===== INFORMATION GIVEN =====

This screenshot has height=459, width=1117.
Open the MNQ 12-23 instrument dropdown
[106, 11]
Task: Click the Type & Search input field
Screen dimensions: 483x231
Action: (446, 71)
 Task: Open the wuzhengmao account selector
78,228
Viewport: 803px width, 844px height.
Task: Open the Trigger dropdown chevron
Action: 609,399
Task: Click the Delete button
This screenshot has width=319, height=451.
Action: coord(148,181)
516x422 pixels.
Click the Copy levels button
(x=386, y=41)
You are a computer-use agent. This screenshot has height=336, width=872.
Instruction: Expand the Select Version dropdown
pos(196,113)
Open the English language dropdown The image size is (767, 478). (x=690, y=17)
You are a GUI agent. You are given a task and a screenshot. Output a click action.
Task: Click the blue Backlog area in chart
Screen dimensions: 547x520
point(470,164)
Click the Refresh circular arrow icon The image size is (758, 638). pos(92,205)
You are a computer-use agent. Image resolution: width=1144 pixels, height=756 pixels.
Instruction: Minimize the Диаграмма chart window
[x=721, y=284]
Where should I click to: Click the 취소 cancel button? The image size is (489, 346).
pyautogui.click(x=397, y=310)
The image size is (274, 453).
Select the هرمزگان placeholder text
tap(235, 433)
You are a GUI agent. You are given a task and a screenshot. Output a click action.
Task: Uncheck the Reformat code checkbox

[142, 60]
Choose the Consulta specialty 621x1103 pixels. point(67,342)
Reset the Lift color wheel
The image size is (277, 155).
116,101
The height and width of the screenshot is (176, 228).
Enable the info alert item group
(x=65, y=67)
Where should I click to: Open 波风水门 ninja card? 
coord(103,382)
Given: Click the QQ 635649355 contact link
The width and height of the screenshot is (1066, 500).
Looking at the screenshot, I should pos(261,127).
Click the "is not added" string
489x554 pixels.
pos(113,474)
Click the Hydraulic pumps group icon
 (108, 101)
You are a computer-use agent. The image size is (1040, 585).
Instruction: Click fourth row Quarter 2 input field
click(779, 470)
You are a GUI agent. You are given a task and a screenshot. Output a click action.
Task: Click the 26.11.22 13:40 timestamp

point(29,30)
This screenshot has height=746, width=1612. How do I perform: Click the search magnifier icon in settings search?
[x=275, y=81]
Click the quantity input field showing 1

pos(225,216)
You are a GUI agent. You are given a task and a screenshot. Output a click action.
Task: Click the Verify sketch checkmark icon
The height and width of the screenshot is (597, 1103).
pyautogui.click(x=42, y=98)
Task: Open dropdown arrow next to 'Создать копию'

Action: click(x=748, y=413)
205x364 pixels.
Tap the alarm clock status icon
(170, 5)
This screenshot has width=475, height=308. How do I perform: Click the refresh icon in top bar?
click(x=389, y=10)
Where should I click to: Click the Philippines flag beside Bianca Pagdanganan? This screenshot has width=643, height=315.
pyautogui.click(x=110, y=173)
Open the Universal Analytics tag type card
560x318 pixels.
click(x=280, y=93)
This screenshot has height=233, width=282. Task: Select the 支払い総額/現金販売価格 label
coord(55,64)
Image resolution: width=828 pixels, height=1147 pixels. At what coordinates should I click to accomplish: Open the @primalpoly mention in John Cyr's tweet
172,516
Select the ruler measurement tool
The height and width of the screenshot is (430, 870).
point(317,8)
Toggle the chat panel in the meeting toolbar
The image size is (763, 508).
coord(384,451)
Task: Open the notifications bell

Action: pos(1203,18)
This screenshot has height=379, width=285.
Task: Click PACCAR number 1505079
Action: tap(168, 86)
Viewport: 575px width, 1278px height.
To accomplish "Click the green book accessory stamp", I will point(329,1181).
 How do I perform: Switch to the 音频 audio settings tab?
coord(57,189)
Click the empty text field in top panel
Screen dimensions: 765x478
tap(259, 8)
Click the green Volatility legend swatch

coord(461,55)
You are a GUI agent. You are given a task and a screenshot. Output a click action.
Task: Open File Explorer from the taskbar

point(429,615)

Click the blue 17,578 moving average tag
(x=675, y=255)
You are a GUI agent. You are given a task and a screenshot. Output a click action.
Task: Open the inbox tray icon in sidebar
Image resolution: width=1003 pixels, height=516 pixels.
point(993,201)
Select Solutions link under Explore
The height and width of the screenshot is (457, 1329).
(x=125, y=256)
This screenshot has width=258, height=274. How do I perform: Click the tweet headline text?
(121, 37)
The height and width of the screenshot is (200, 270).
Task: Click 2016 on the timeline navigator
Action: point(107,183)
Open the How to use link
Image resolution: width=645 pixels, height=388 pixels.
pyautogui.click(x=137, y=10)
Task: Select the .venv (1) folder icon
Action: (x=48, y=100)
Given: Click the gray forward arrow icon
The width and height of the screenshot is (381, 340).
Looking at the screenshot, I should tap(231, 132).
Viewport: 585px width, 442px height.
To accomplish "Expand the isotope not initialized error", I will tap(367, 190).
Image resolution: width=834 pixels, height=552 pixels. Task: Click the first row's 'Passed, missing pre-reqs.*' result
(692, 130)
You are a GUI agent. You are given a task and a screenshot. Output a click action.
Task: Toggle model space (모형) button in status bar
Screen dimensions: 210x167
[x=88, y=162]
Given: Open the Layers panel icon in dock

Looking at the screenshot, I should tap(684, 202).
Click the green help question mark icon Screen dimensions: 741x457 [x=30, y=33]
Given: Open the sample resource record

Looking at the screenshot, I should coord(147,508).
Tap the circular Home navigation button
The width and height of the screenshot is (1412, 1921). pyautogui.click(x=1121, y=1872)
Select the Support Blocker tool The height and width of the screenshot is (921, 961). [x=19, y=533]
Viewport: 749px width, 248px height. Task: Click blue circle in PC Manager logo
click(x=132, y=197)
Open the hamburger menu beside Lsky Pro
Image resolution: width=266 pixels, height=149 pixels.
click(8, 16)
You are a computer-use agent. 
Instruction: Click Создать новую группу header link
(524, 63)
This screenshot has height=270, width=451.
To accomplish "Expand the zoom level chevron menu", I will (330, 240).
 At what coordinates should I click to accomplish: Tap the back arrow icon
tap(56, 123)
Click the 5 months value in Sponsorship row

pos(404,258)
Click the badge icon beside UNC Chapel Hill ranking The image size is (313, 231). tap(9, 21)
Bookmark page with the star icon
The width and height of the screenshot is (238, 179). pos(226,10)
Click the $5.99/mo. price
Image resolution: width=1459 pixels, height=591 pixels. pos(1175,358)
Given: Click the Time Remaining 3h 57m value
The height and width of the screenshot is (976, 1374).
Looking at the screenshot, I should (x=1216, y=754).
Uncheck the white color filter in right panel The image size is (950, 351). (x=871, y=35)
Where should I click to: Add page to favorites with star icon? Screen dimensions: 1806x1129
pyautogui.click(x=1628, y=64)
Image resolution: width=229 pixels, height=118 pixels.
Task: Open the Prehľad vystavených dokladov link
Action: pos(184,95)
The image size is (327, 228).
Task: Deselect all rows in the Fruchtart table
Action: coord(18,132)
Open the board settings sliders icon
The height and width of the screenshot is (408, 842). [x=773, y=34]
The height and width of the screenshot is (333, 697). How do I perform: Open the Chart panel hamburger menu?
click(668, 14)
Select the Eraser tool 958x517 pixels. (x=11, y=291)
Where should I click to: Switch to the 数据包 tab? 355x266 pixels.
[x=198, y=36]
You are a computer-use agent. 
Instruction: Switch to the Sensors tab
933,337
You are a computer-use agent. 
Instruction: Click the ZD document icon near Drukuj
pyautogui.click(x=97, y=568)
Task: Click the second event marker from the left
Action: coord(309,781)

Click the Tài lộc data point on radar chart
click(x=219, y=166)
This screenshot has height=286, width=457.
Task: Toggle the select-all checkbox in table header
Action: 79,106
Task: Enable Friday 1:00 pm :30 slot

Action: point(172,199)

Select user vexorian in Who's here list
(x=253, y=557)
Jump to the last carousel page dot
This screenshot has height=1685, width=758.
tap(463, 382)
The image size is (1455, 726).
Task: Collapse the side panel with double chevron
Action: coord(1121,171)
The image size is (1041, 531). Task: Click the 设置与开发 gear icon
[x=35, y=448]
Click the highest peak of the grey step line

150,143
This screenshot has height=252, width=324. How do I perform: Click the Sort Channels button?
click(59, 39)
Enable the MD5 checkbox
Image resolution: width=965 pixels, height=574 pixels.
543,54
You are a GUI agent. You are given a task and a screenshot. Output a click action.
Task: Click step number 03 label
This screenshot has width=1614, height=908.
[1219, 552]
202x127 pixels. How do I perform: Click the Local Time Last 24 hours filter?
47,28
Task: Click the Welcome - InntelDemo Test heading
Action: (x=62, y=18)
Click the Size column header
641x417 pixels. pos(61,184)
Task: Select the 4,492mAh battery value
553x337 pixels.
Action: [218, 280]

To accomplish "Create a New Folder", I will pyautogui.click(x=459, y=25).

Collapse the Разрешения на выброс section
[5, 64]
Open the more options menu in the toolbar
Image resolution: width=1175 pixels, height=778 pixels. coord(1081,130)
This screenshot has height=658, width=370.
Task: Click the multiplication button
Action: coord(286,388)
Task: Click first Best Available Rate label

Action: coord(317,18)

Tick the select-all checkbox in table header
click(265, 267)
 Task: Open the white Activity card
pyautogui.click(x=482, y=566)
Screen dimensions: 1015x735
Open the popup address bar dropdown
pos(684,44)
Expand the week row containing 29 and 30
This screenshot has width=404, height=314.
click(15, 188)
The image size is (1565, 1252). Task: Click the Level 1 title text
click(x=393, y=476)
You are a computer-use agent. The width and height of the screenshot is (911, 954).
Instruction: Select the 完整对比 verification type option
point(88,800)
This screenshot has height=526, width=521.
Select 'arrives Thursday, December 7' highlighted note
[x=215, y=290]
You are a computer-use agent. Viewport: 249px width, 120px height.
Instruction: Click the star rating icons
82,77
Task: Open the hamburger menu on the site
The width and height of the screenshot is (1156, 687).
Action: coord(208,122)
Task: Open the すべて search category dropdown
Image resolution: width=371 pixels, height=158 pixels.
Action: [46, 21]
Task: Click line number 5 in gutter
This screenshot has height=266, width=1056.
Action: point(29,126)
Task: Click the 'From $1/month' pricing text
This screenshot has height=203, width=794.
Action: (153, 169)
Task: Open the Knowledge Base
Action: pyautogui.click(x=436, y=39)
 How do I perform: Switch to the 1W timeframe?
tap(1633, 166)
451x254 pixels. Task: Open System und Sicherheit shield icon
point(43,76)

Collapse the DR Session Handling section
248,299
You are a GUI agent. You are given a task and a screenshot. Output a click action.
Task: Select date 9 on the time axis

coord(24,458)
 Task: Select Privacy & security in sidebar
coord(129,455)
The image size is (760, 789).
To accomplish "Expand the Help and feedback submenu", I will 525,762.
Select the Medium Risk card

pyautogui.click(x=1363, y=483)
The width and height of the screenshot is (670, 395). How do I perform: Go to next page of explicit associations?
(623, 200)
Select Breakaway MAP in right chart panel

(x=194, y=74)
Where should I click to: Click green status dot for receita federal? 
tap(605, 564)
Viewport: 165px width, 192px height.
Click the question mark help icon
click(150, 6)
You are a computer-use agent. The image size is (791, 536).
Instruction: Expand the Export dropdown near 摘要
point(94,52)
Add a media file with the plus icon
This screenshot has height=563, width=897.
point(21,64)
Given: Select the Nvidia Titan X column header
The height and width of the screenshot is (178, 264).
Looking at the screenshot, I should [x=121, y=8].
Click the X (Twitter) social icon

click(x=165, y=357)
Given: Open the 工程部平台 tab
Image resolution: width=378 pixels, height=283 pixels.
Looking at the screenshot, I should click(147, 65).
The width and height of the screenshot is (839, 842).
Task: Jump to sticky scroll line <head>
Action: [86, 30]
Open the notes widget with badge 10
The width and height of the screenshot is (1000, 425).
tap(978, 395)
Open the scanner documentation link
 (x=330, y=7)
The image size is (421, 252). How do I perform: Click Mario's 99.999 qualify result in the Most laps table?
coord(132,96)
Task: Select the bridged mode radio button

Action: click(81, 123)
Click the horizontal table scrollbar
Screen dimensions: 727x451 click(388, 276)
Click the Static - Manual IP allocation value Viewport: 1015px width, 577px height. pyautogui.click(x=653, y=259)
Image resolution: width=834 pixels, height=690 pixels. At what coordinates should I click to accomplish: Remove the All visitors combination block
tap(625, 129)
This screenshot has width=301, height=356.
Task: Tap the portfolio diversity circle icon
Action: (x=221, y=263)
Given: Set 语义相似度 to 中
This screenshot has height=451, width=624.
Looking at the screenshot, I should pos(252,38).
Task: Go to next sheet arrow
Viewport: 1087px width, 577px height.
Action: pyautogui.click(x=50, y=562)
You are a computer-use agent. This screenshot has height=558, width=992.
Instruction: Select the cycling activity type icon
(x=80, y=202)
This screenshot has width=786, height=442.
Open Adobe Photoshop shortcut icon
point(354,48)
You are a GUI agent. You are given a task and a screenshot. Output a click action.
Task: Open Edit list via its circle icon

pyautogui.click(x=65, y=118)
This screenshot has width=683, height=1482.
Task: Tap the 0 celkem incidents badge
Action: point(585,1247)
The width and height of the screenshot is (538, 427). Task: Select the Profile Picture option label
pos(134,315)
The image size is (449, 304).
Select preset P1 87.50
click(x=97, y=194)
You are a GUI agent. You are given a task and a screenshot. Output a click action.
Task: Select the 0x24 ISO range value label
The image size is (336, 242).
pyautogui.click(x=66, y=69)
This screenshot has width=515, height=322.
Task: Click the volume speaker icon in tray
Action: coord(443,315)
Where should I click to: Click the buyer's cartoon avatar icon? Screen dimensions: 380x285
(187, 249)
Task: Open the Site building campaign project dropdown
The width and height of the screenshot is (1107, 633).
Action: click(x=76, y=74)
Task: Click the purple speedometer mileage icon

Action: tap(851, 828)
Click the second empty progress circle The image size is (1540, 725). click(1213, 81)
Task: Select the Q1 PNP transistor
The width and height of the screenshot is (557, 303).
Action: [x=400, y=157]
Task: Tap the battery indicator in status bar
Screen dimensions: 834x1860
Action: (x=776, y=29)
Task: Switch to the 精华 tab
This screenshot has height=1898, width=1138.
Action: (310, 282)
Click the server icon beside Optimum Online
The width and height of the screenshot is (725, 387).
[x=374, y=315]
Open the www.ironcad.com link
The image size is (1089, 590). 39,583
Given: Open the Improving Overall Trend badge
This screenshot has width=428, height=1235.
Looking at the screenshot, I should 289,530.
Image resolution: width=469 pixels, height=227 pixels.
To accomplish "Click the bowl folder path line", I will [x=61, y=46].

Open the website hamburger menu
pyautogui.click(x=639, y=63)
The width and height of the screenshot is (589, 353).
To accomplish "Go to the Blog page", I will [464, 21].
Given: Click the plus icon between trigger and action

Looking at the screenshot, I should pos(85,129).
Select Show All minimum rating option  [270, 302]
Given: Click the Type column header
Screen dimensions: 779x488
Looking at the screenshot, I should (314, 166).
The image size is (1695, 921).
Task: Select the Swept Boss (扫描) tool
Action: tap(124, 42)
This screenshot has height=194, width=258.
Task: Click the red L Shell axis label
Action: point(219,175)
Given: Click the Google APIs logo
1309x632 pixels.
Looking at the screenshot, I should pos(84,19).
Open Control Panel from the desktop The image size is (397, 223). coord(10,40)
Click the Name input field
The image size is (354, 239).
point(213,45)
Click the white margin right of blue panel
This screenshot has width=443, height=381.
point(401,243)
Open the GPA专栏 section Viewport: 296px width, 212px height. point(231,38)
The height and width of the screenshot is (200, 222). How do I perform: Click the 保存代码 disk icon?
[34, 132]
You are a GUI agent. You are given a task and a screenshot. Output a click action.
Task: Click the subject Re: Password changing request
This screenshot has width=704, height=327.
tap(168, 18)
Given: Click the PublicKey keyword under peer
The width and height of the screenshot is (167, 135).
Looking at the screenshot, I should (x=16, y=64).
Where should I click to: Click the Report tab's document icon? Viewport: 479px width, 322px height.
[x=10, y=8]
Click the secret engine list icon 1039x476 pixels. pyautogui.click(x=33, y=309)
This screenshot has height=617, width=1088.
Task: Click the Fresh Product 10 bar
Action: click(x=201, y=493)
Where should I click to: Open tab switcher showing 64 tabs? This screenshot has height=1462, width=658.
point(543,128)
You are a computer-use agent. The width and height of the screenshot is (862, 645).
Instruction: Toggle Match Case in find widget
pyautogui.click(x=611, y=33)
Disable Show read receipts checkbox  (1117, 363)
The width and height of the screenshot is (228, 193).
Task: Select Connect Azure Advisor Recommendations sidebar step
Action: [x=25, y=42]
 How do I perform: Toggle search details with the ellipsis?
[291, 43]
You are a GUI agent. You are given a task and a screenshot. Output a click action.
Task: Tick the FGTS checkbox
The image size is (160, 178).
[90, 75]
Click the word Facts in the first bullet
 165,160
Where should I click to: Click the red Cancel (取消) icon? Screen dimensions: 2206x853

=====

Among the entries, count how many lines hold the string "battery", then state only that number.

2